Position: Site Reliability Engineer (SRE)
Type: Contract (6 months)
Location: Romania (Remote)
1. Performance Monitoring and Optimization:
• Monitor the availability and health of the production environment.
• Collect and analyse metrics from operating systems and applications to fine-tune performance and identify issues.
2. Collaboration with Development Teams:
• Partner with development teams to enhance services through rigorous testing and reliable release procedures.
• Participate in system design consulting, platform management, and capacity planning.
3. Infrastructure Automation:
• Build and maintain software and systems for platform infrastructure and applications.
• Implement automation solutions to create sustainable and efficient systems and services.
4. Reliability and Service Level Objectives:
• Balance feature development speed with the reliability of services, ensuring adherence to service level objectives (SLOs).
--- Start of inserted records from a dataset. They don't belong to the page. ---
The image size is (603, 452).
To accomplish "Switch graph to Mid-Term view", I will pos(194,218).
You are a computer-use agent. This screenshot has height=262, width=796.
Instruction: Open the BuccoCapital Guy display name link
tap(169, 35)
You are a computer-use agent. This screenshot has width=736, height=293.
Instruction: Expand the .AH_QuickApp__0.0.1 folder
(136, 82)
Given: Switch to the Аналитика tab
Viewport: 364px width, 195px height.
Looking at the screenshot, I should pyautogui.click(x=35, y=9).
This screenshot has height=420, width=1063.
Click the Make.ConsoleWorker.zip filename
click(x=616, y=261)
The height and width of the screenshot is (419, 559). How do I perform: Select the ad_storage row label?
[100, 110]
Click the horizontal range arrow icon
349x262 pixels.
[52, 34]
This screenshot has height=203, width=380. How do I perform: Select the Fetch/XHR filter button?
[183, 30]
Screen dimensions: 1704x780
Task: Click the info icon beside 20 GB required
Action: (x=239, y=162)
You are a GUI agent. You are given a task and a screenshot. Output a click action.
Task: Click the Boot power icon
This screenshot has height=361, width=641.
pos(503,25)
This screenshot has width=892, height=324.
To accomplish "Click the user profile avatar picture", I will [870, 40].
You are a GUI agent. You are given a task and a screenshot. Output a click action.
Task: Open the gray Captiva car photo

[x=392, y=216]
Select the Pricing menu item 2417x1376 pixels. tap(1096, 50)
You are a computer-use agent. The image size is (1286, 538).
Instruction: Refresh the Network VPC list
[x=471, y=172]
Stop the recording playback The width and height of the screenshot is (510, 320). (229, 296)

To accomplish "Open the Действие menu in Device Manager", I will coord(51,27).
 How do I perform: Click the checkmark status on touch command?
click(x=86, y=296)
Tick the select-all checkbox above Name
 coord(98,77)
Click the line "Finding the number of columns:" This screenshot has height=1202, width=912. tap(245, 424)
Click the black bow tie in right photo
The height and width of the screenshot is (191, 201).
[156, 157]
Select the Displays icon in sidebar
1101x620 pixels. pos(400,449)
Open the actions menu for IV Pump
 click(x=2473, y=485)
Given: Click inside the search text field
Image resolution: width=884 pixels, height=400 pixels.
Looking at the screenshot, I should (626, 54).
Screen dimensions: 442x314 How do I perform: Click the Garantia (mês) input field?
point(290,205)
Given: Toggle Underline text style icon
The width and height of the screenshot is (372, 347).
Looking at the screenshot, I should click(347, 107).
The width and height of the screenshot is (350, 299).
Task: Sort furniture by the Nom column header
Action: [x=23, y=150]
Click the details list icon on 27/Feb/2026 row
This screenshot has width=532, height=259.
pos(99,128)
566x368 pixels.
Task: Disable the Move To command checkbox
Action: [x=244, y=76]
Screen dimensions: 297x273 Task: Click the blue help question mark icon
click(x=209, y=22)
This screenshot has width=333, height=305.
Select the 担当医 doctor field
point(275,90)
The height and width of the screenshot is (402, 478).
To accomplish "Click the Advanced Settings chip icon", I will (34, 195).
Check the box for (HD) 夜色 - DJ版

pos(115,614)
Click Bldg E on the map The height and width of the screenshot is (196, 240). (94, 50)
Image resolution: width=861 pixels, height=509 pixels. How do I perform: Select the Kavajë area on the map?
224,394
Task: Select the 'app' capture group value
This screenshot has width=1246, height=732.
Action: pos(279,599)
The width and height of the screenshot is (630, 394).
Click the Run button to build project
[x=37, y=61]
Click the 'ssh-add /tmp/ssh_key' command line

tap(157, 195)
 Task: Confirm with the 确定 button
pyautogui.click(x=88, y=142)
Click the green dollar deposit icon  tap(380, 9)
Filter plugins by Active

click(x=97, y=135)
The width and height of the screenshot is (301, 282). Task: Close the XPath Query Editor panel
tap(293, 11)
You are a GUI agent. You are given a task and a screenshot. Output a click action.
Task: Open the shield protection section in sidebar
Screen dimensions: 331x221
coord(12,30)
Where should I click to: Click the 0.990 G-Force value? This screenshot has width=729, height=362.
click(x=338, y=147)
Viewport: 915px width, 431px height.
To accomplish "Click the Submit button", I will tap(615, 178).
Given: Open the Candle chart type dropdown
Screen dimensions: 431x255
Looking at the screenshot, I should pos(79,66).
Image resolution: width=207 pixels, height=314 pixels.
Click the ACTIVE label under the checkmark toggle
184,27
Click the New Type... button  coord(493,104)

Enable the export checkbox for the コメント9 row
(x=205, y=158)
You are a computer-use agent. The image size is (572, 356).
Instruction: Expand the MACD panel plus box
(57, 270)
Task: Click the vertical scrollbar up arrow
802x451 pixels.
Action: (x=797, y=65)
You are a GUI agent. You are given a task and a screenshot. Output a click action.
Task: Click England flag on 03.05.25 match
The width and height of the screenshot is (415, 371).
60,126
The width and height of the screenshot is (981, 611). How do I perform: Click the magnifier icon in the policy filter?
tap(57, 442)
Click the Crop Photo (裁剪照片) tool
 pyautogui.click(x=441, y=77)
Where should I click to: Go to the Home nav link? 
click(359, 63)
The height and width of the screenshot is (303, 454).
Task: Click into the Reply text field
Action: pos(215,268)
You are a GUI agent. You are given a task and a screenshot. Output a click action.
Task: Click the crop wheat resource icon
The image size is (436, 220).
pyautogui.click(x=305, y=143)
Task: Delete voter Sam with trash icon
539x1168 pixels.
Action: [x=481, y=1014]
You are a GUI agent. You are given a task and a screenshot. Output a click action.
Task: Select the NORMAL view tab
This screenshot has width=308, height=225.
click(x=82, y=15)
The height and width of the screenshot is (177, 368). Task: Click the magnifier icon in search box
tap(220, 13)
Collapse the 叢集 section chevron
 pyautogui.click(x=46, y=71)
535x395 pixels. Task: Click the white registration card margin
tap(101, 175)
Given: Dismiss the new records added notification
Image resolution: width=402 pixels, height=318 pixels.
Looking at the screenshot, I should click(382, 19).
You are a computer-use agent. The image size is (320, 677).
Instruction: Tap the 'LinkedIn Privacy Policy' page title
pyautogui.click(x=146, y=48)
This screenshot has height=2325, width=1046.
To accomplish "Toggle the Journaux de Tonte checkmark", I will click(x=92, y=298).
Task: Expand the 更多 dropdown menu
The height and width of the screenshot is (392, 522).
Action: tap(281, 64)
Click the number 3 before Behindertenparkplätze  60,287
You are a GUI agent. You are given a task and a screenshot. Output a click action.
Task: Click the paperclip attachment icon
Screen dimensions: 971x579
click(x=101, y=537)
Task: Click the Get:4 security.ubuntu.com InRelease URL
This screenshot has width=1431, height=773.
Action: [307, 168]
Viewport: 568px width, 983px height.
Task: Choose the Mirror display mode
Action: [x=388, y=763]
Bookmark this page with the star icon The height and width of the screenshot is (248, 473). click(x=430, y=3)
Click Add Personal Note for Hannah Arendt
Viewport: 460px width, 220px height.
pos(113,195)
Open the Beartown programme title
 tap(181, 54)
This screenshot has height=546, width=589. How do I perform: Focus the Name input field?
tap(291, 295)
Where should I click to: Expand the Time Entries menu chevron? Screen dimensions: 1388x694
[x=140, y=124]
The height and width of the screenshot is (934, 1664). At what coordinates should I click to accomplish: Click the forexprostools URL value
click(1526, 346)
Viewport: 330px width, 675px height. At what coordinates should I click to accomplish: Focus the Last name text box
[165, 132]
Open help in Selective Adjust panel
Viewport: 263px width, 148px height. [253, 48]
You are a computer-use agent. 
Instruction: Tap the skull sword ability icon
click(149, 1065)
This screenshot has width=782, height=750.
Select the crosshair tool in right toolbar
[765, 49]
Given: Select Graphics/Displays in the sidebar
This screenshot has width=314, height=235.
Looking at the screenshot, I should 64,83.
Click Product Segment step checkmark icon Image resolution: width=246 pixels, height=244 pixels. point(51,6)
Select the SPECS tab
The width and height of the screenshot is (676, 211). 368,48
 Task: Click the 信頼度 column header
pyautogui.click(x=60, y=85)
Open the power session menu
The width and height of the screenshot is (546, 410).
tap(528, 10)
– Bachelor’s degree in computer science or a related technical, scientific discipline.
– Previous successful experience in technical engineering, preferably with public cloud platforms (IBM Cloud, Microsoft Azure, Amazon Web Services).
– Proven knowledge of containerized applications and their lifecycle.
– Experience with dynamic resource management frameworks (e.g., RedHat OpenShift, Kubernetes) and distributed storage technologies (NFS, HDFS, Ceph, S3).
– Proactive problem-solving skills and the ability to identify areas for improvement and performance bottlenecks.